线粒体比例过高可能意味着细胞处于凋亡状态,因此在单细胞数据分析中,通常会有一步过滤。最简单的操作就是,直接看小提琴图,手动选个阈值,过滤即可。
当然,更加高级一点的做法是,找离群的细胞进行过滤,比如说下面这种
Specifically, we fit the expression level of mitochondrial genes by using a median-centered median absolute deviation (MAD)-variance normal distribution, and then removed the cells with significantly higher expression levels than expected (determined by Benjamini-Hochberg corrected p < 0.01, for CD3+ dataset: 11.13%; for CD45+ dataset: 13.33%) (Pijuan-Sala et al., 2019).

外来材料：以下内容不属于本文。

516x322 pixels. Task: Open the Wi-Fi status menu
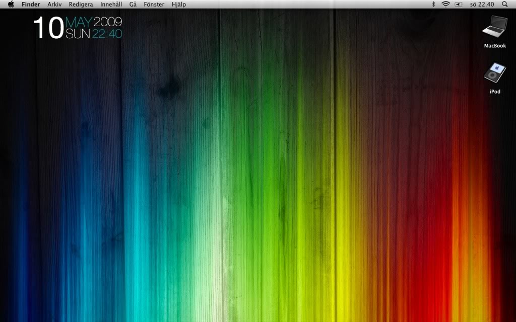445,5
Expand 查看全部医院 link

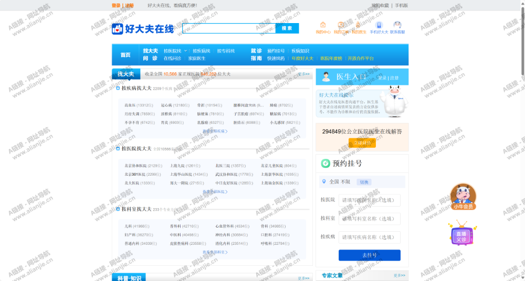coord(215,192)
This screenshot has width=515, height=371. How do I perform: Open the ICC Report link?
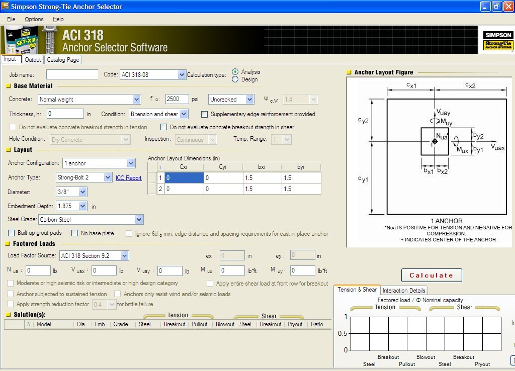point(128,177)
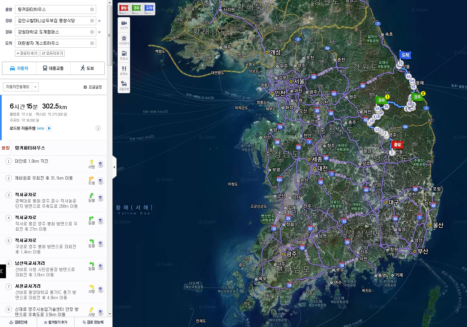Click the 경유지 추가 button

click(27, 53)
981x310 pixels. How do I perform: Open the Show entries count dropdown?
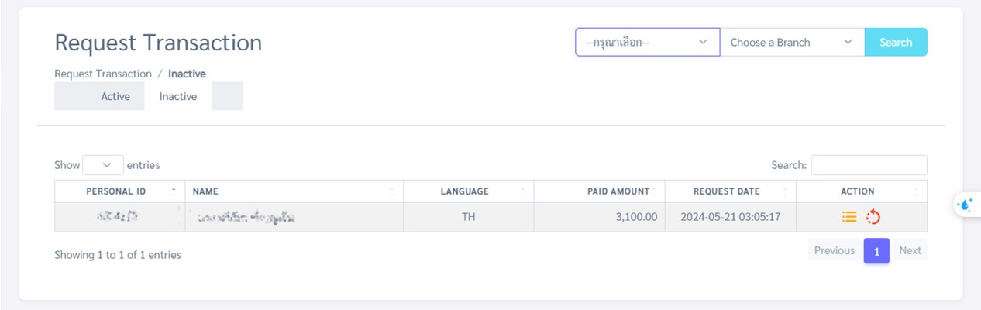click(x=102, y=165)
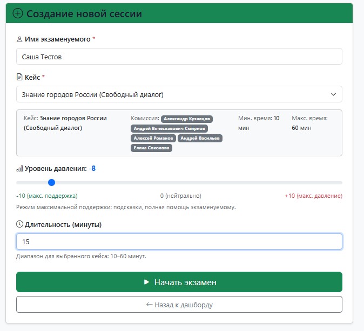
Task: Click the left arrow in Назад к дашборду
Action: tap(149, 305)
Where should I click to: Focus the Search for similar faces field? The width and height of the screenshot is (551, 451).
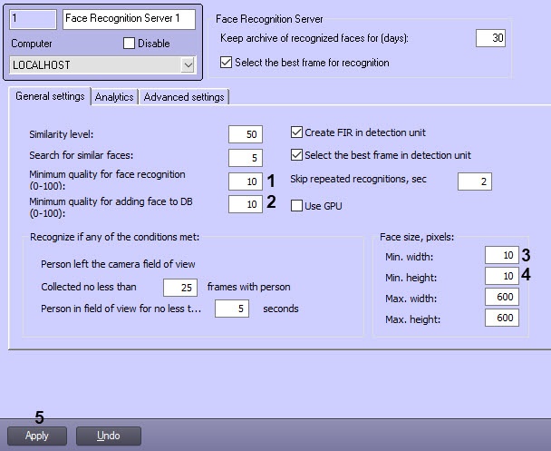pyautogui.click(x=245, y=157)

Luoma, A.M., Suo, S., Williams, H.L., Sharova, T., Sullivan, K., Manos, M., Bowling, P., Hodi, F.S., Rahma, O., Sullivan, R.J., et al. (2020). Molecular pathways of colon inflammation induced by cancer immunotherapy. Cell 182, 655–671.e22. https://doi.org/10.1016/j.cell.2020.06.001.

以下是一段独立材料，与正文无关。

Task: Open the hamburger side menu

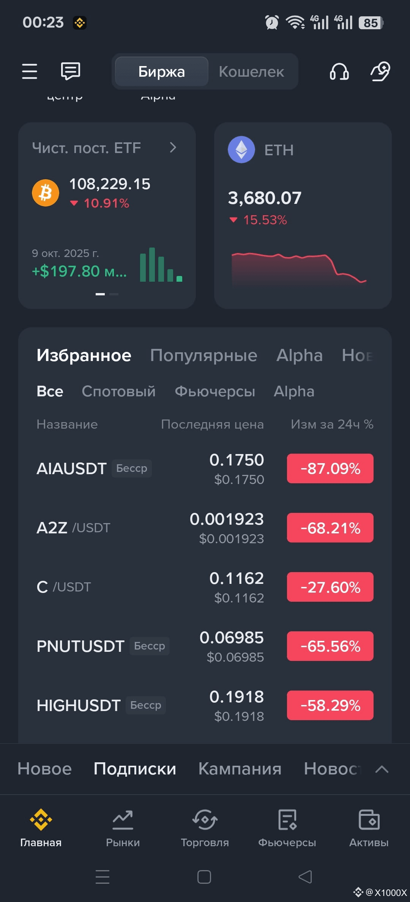Action: tap(30, 71)
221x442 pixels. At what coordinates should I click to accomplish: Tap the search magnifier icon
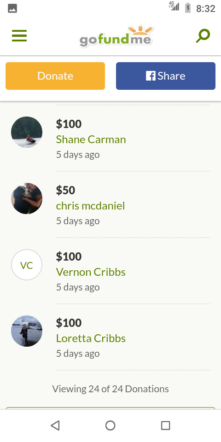203,36
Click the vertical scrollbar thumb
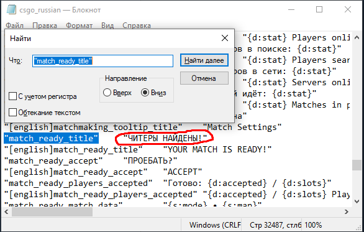364x232 pixels. click(357, 165)
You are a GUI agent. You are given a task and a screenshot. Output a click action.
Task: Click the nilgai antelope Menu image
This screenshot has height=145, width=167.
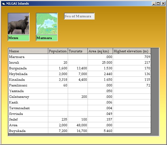pyautogui.click(x=18, y=24)
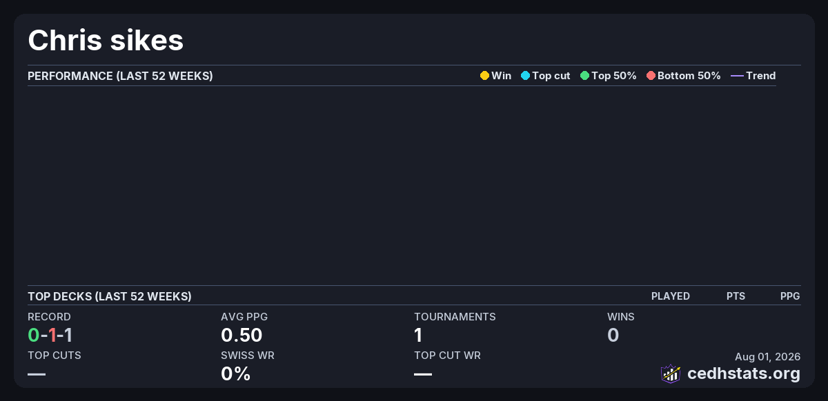Click the red Bottom 50% legend dot
Image resolution: width=828 pixels, height=401 pixels.
[651, 76]
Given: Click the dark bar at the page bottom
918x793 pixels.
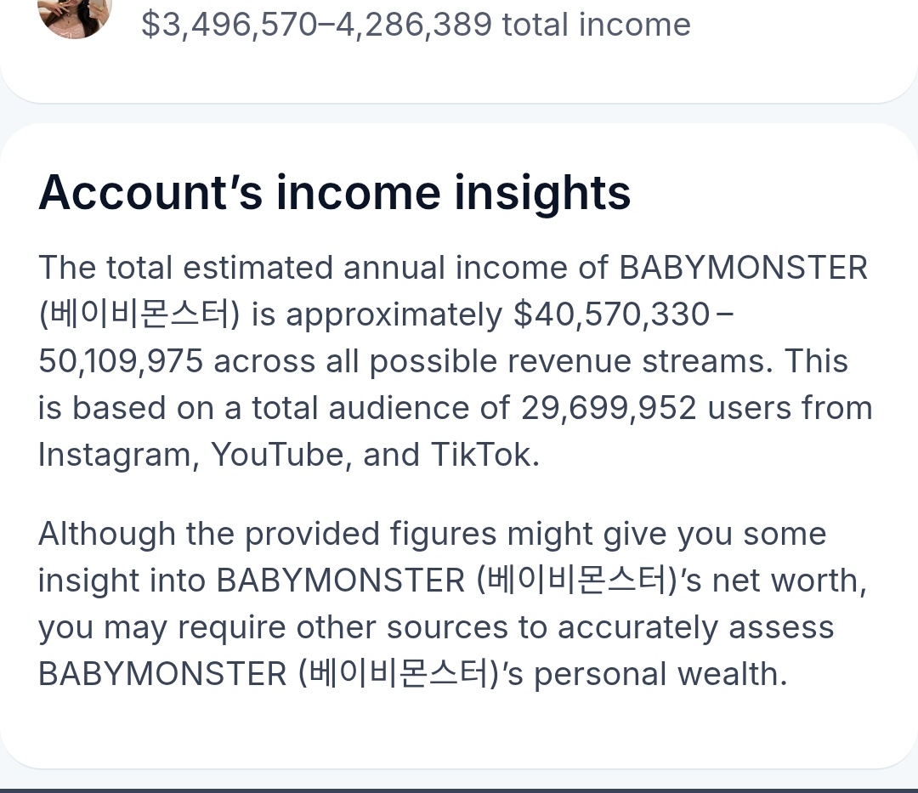Looking at the screenshot, I should point(459,790).
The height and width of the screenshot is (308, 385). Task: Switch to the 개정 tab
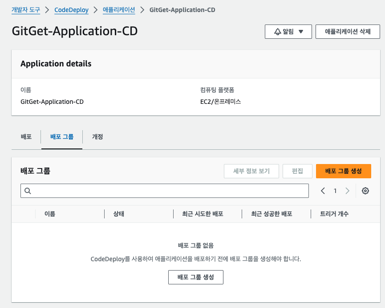pyautogui.click(x=97, y=137)
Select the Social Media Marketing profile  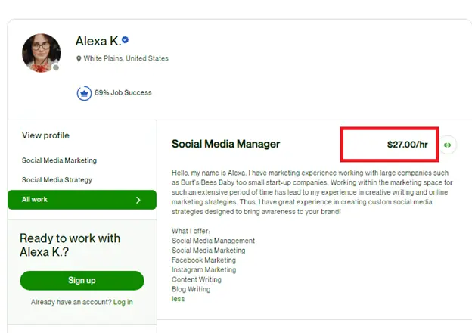tap(59, 160)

Quality control: Cell libraries with low complexity (fewer than 1,000 expressed genes) were excluded. Cells with mitochondrial gene-expression fractions greater than 2.37%, 2.18%, and 3.35% for each of the wild-type atlas, _Tal1_−/− chimaeras, and wild-type chimaeras, respectively, were excluded. The thresholds were determined by considering a median-centred median absolute deviation (MAD)-variance normal distribution; cells with mitochondrial read fraction outside of the upper end of this distribution were excluded (where outside corresponds to P < 0.05; Benjamini–Hochberg-corrected).

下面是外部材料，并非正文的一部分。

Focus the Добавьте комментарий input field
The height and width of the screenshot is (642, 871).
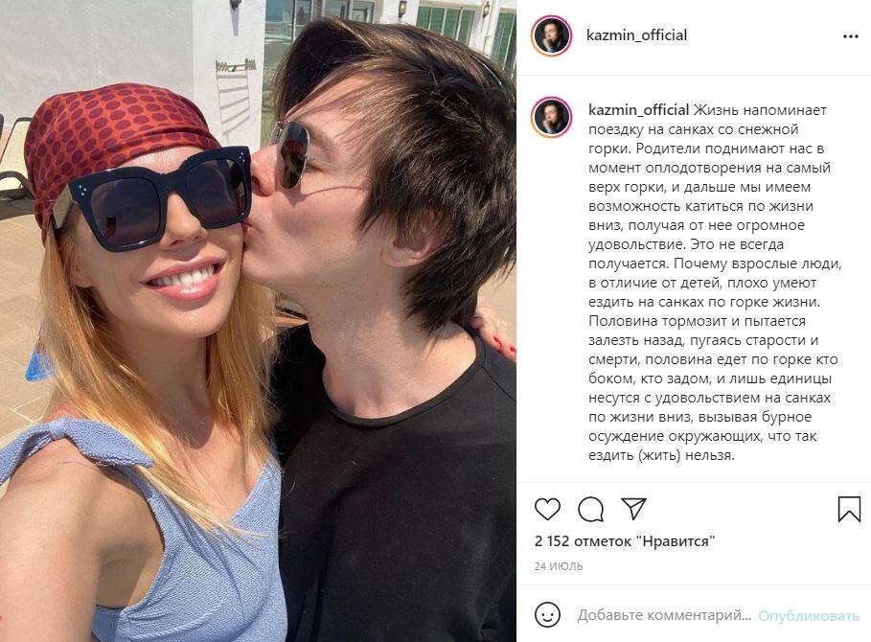pos(664,615)

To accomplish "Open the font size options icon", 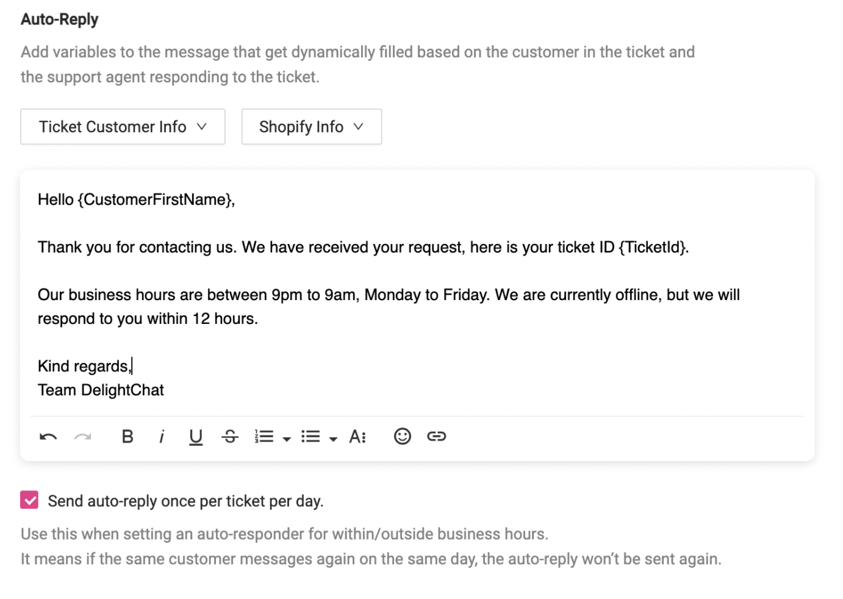I will 357,437.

Pijuan-Sala, B., Griffiths, J.A., Guibentif, C., Hiscock, T.W., Jawaid, W., Calero-Nieto, F.J., Mulas, C., Ibarra-Soria, X., Tyser, R.C.V., Ho, D.L.L., et al. (2019). A single-cell molecular map of mouse gastrulation and early organogenesis. Nature 566, 490–495. https://doi.org/10.1038/s41586-019-0933-9.
上述过滤分为两个部分,第一个部分是将数据拟合到正态分布中,第二个部分是基于正态分布计算每个值出现的概率(经过多重检验),然后筛选出不太可能出现的细胞。
这里有一个专业术语,“Median-centred median absolute deviation (MAD)-variance normal distribution”,主要在统计学和数据分析中使用,特别是在处理有离群值的数据集时。这个术语可以分解为几个关键组成部分来理解:
- 中位数中心化(Median-centred):这意味着数据的中心(或比较的基点)是数据集的中位数,而不是平均值。中位数是将数据集从小到大排序后位于中间的值。如果数据集的数量是偶数,则中位数是中间两个数的平均值。中位数中心化有助于减少极端值对数据分析的影响,因为中位数对离群值不如平均值那么敏感。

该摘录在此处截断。